Bouw

 

Vacht:

Glad aanliggend op het hoofd, kort, dik, stevig en het ligt dicht tegen het lichaam aan, 3 tot 4 cm lang. De achterzijde van de dijen en de onderzijde van de staart zijn licht maar persé bevederd. De ondervacht is kort, fijn, dicht en donzig, bij voorkeur muisgrijs, zeer gesloten en is niet zichtbaar door de dekvacht.

 

Kleur:

a. Zwart met brand (zwart met roestbruine aftekeningen): 'Roodkousen'. Het zwart is diepzwart en de brand, eekhoornrood gekleurd. De brandaftekeningen zijn als volgt verdeeld:

- Vlekken boven de ogen.

- Aan de zijkanten van de snuit, geleidelijk verlopend op de wangen, nooit tot onder het oor reikend.

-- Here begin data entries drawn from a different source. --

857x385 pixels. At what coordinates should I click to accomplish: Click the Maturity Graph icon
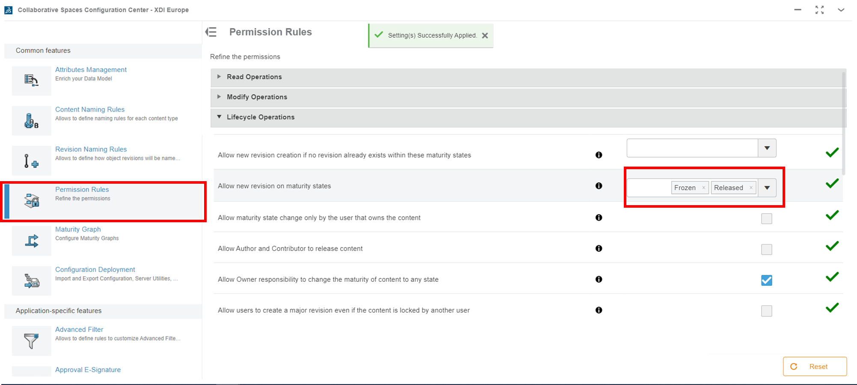(x=31, y=241)
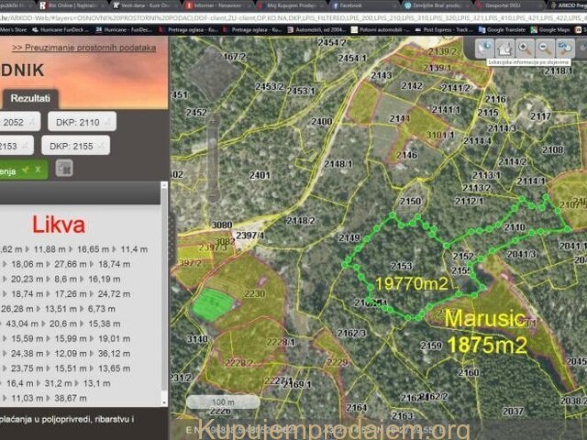Click the house parcel info tool

tap(504, 47)
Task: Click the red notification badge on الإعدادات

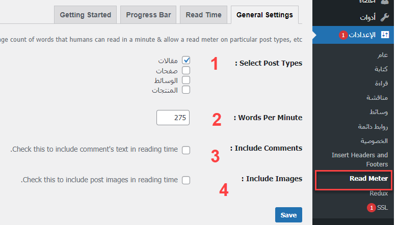Action: [343, 35]
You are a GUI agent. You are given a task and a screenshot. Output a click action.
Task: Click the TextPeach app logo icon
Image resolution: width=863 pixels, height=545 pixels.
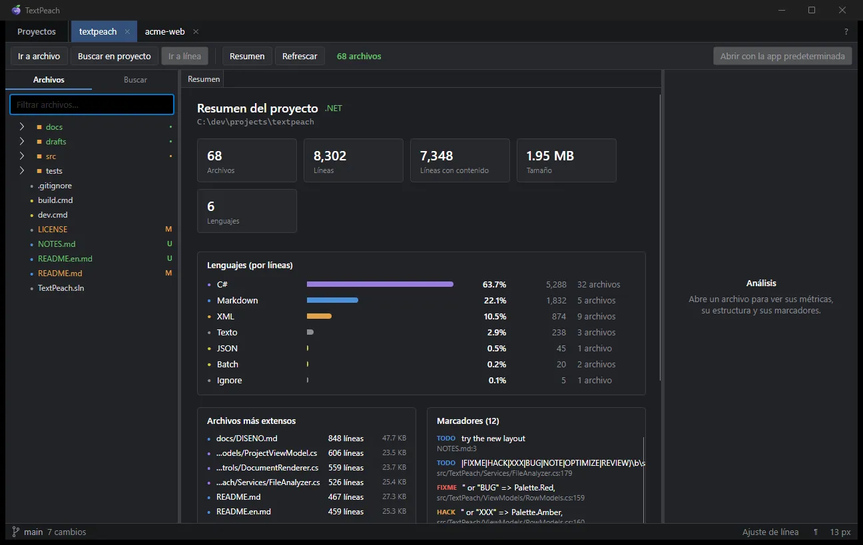(x=16, y=10)
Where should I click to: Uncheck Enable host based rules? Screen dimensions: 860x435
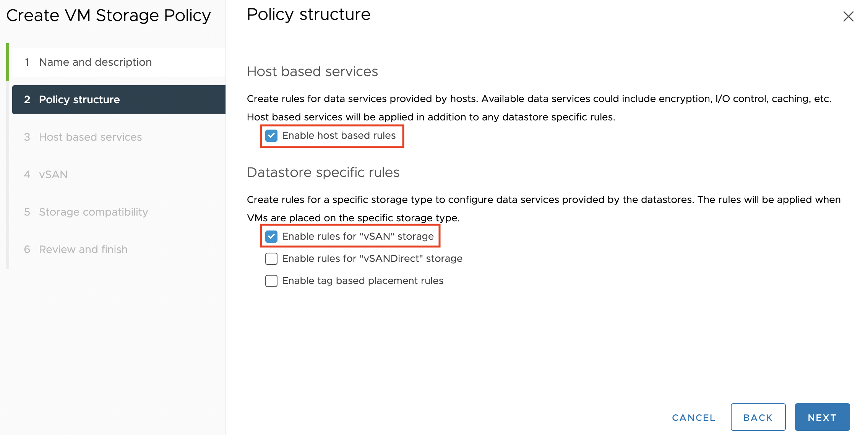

- Op de borst, liefst twee vlekken.

- Op de keel.

- Onder de staart.

- Op de benen, geleidelijk naar boven verdwijnend, in geen geval meer dan een derde van het been bedekkend en aan de binnenzijde van het been wat hoger oplopend.

b. Arlequin (blauw gevlekt met roestbruine aftekeningen): Grijs, zwart met brand, de vacht is in gelijke delen grijs en zwart, de vlekken goed verdeeld, soms overheerst het zwart. De brandaftekeningen zijn gelijk aan die bij de zwart met brandvariëteit.

Een flauwe witte vlek op de voorborst is toegestaan.

 

Grootte:

Schofthoogte: Reu: van 65 cm -70 cm.